EEOC Awards $149,459 to Federal Employee in Sex Harassment Case

A finding of sexual harassment against an employee of the Department of Interior results in an award of $149,459.75 to the employee–even though she did not claim any lost pay.

In a sexual harassment case, the EEOC Office of Federal Operations awarded a Federal employee $149,459.75 Ms. Gray received $100,000 emotional distress, $43,359.75 for past & future medical expenses and a $6,100 tax enhancement. Celeste Gray v. Dept. of Interior, Appeal No. 0120072136 (July 24, 2009)

For over two years, Gray’s supervisor: “rubbed her shoulders, called her into his office to pick up trash off the floor in front of his desk, put a bottle of oil on her desk for her hair; told her that there was ‘nothing he did not know about a woman’s body.'”

When Gray was going out of town, her supervisor said, “I hope you don’t give up nothing,” and told her that her outfit was “risqué.” The supervisor asked another employee what kind of bra she had on. The supervisor looked at a co-worker’s breasts and said, “Oh, I see the girls this morning” on more than one occasion.
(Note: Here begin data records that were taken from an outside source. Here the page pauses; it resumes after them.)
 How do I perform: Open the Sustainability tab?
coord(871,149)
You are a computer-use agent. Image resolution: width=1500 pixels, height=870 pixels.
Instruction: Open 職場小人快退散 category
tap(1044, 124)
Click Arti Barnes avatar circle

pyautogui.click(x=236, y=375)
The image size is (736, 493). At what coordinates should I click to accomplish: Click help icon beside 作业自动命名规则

The Commission determined Gray suffered severe emotional distress for three years, and rejected as inadequate an Agency Final Agency Decision (FAD) awarding $19,843.03 ($10,000 emotional distress/$9,843.03 pecuniary).

Gray was represented by Attorneys Josh Bowers and Gary Gilbert. Gray was evaluated by a forensic psychiatrist and treated by a psychologist for three years as a result of the sexual harassment. She had a massive weight gain to make herself less attractive to the sexual harasser. Gray also suffered hypertension, headaches, sleep disorder, depression, anxiety, nightmares, low self-esteem, increased alcohol usages and withdrew from relationships with her daughter, grandchildren and friends.

The EEOC’s award included a tax enhancement of $6,100 to compensate Ms. Gray for taxes to be incurred for the award of future medical expenses. The EEOC did not address her request for a tax enhancement based on her emotional distress damages which may result in Gray paying as much as $28,000 in taxes on her emotional distress compensation.

Gray made no claim for lost time from work, and all monetary damages were for past or future medical or psychological expenses.  The Commission only awarded a tax enhancement based on the award of future medical expenses.  The Commission did not address our client’s request for a tax enhancement on the much larger award of $100,000 for emotional distress.